[Start of ITEMS]

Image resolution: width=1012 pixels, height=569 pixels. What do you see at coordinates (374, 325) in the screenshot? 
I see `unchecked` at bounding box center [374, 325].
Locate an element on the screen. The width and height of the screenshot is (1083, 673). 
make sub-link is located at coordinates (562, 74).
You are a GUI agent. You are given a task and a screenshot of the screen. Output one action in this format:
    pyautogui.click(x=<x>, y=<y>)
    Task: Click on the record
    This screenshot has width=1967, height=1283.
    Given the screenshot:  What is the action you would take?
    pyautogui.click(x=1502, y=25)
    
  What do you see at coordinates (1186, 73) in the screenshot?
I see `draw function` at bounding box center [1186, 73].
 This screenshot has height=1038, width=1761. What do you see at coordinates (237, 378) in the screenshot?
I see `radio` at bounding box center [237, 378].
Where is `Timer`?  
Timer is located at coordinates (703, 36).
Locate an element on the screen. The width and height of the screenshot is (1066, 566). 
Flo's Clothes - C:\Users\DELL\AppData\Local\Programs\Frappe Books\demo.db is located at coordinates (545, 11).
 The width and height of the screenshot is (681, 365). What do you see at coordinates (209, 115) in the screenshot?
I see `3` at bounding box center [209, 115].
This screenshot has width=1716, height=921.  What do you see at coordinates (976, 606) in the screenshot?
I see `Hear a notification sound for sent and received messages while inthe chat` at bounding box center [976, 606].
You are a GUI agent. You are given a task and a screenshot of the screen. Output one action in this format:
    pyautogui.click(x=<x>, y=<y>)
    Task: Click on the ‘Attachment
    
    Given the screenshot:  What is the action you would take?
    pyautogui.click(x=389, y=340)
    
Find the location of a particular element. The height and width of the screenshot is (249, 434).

[End of ITEMS]

[PROMPT] Could you pull every line of the material above and reproduce it word for word, with nothing altered or left out?

[EXERCISE RESULT]
Image resolution: width=1012 pixels, height=569 pixels. What do you see at coordinates (374, 325) in the screenshot? 
I see `unchecked` at bounding box center [374, 325].
Locate an element on the screen. The width and height of the screenshot is (1083, 673). 
make sub-link is located at coordinates (562, 74).
You are a GUI agent. You are given a task and a screenshot of the screen. Output one action in this format:
    pyautogui.click(x=<x>, y=<y>)
    Task: Click on the record
    This screenshot has width=1967, height=1283.
    Given the screenshot:  What is the action you would take?
    pyautogui.click(x=1502, y=25)
    
  What do you see at coordinates (1186, 73) in the screenshot?
I see `draw function` at bounding box center [1186, 73].
 This screenshot has height=1038, width=1761. What do you see at coordinates (237, 378) in the screenshot?
I see `radio` at bounding box center [237, 378].
Where is `Timer`?  
Timer is located at coordinates (703, 36).
Locate an element on the screen. The width and height of the screenshot is (1066, 566). 
Flo's Clothes - C:\Users\DELL\AppData\Local\Programs\Frappe Books\demo.db is located at coordinates (545, 11).
 The width and height of the screenshot is (681, 365). What do you see at coordinates (209, 115) in the screenshot?
I see `3` at bounding box center [209, 115].
This screenshot has width=1716, height=921.  What do you see at coordinates (976, 606) in the screenshot?
I see `Hear a notification sound for sent and received messages while inthe chat` at bounding box center [976, 606].
You are a GUI agent. You are given a task and a screenshot of the screen. Output one action in this format:
    pyautogui.click(x=<x>, y=<y>)
    Task: Click on the ‘Attachment
    
    Given the screenshot:  What is the action you would take?
    pyautogui.click(x=389, y=340)
    
Find the location of a particular element. The height and width of the screenshot is (249, 434).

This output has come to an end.